Once the line holding "Click the Déconnexion button" is found, output it and all remaining lines of the data exactly, with every picture left out.

=-=-=-=-=

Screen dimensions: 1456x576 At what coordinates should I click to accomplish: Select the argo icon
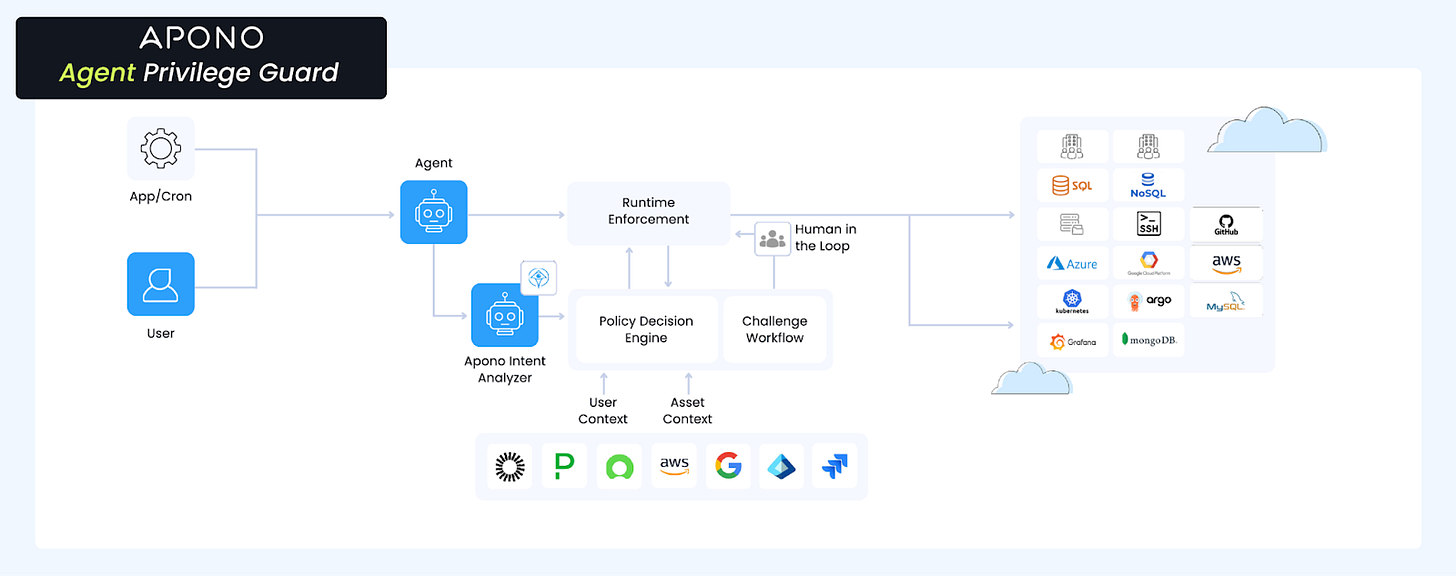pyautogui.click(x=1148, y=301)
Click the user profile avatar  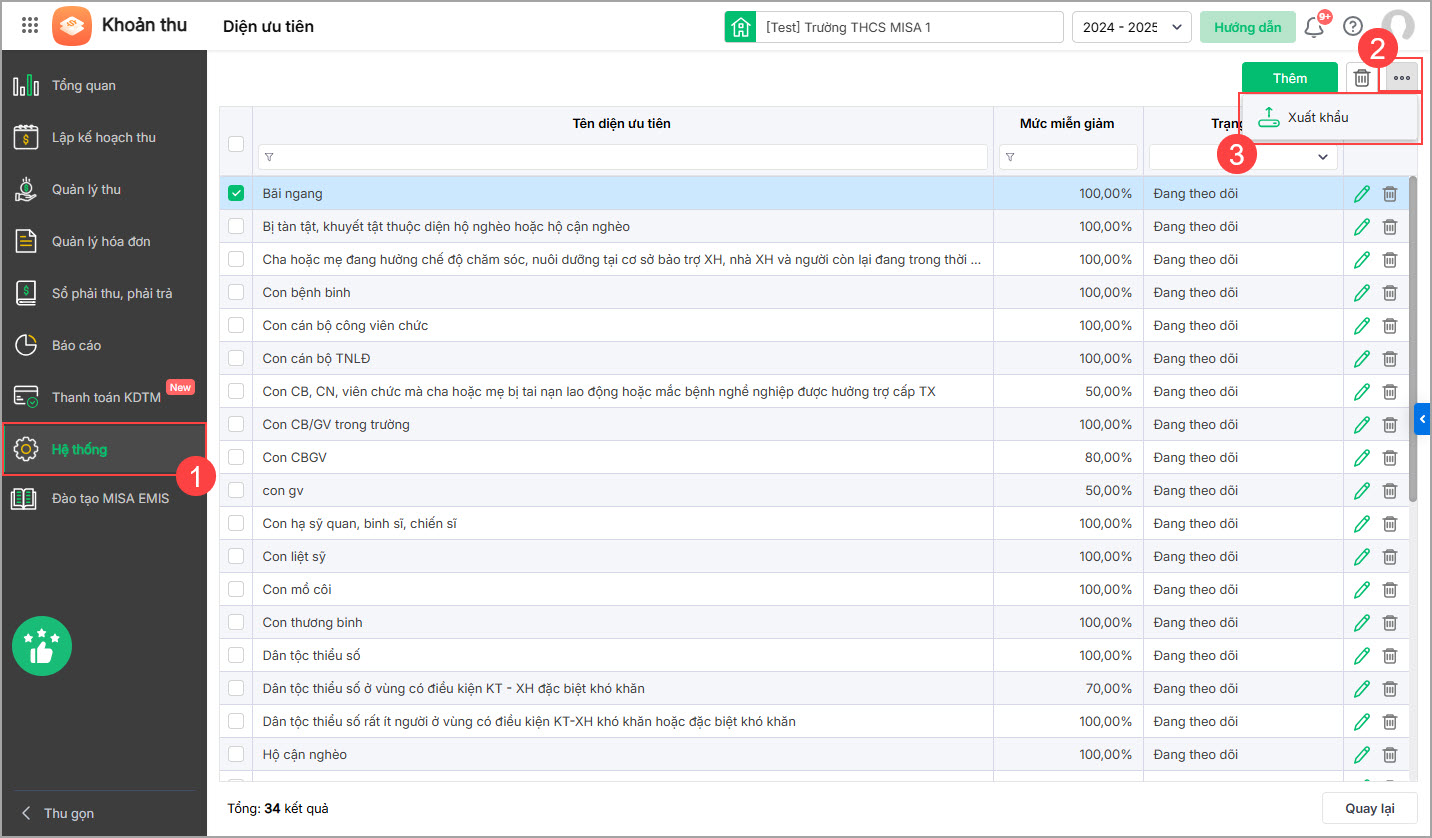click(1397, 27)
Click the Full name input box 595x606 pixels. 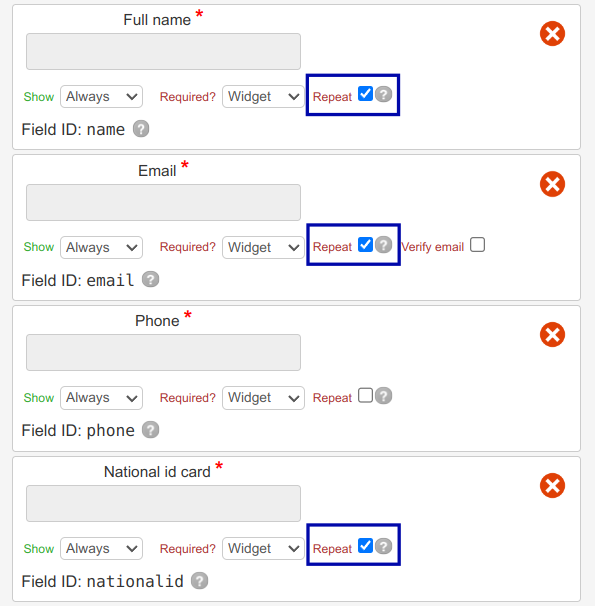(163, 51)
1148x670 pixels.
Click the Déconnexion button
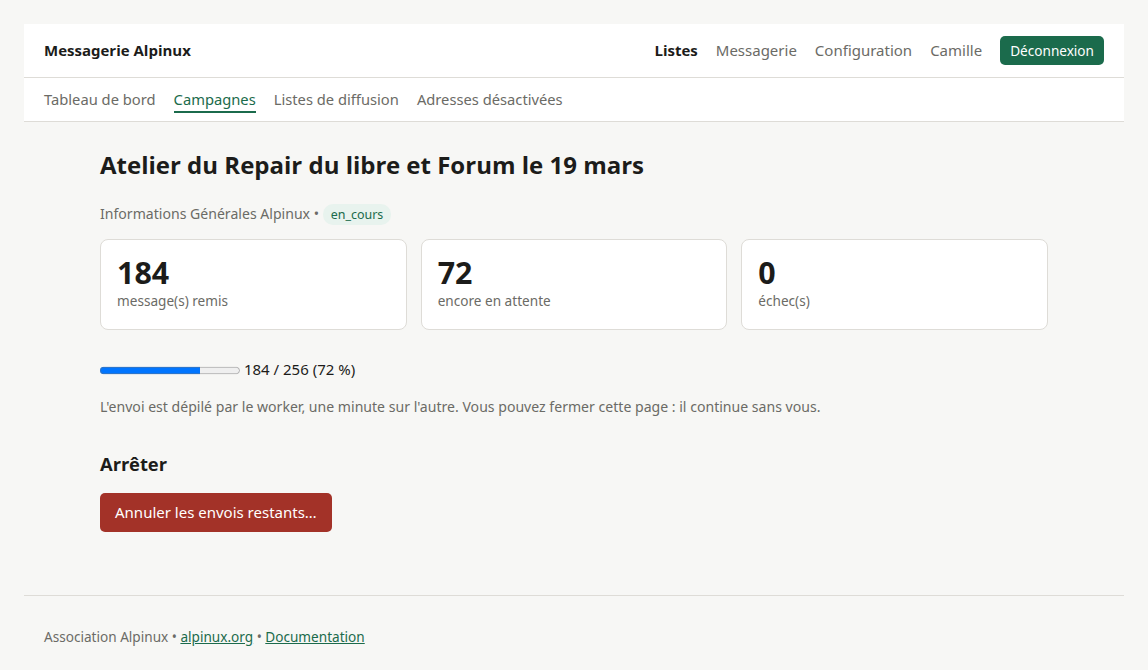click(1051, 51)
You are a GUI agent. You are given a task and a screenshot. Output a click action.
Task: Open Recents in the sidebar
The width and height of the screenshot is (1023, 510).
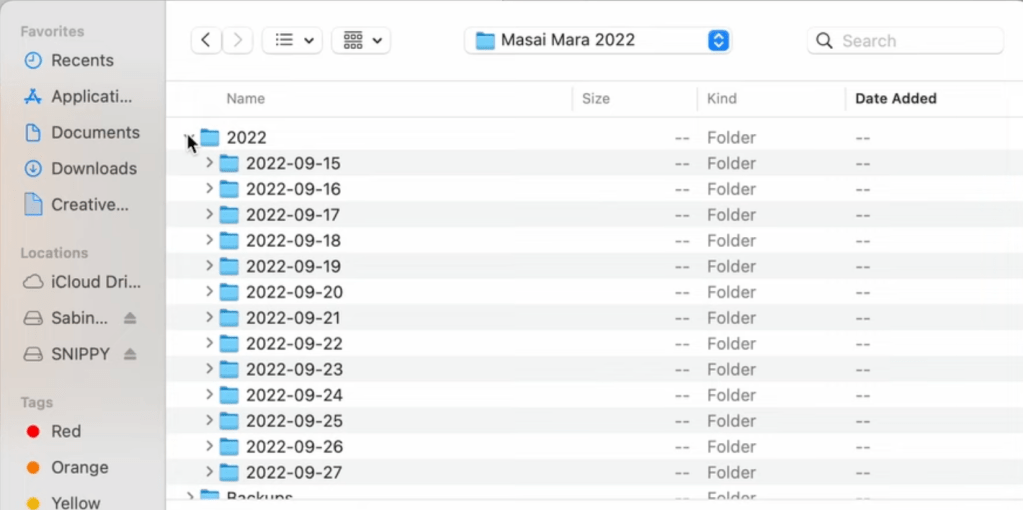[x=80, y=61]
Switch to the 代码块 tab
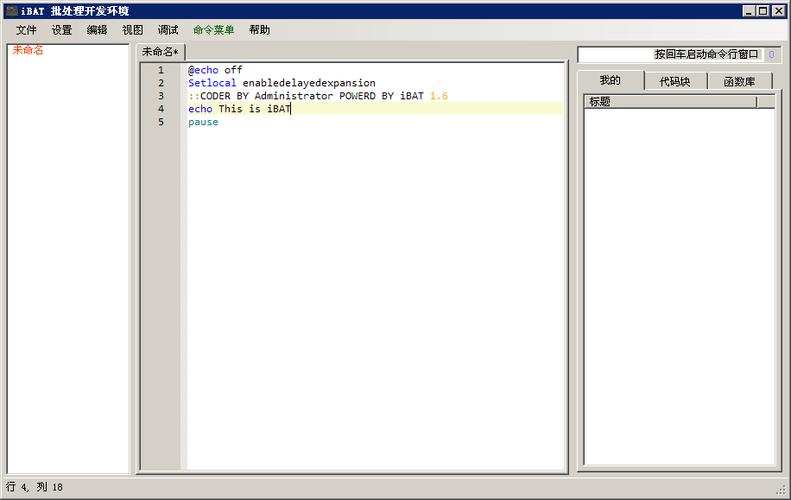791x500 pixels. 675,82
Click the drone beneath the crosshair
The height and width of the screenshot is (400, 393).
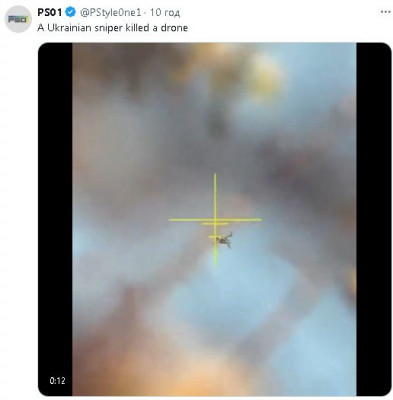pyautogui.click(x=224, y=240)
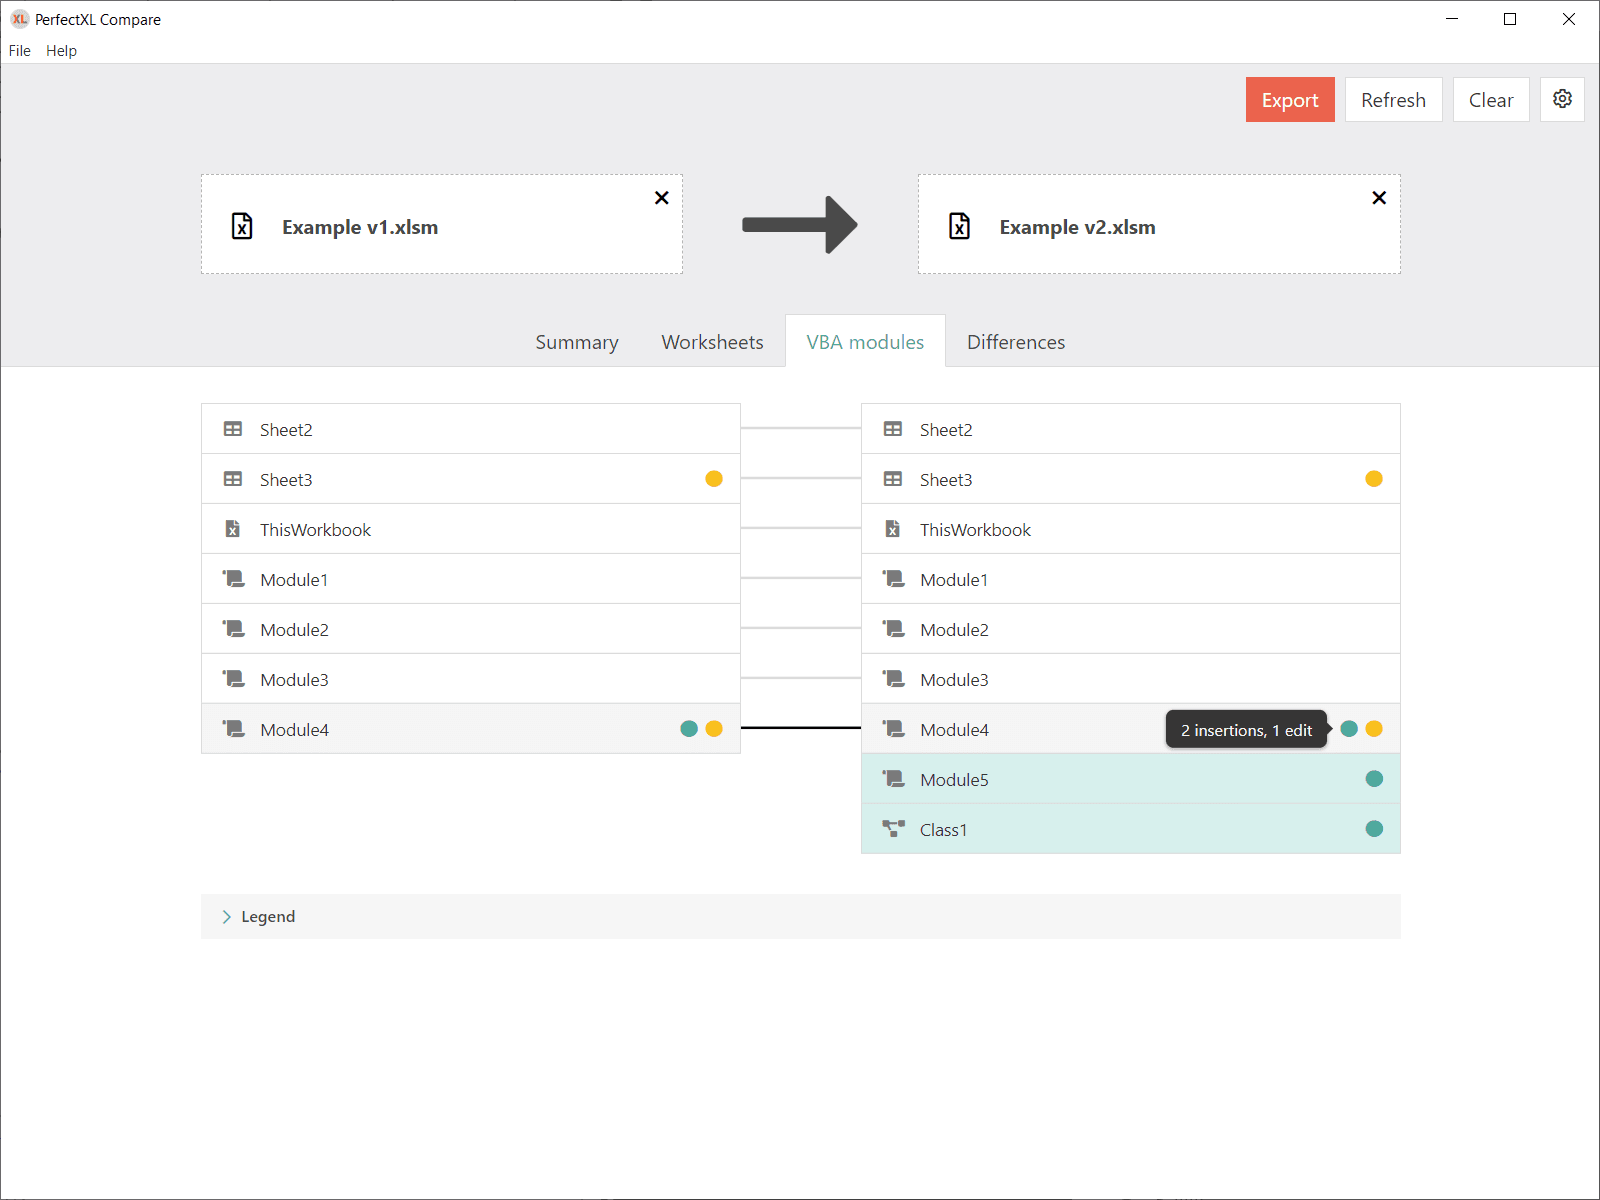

=-=-=-=-=

» FINISHED TASK:
Click the Déconnexion button
click(1051, 51)
You are a GUI agent. You are given a task and a screenshot. Output a click action.
Task: Open Recents in the sidebar
The width and height of the screenshot is (1023, 510).
[x=80, y=61]
Switch to the 代码块 tab
791x500 pixels. 675,82
Click the drone beneath the crosshair
The height and width of the screenshot is (400, 393).
pyautogui.click(x=224, y=240)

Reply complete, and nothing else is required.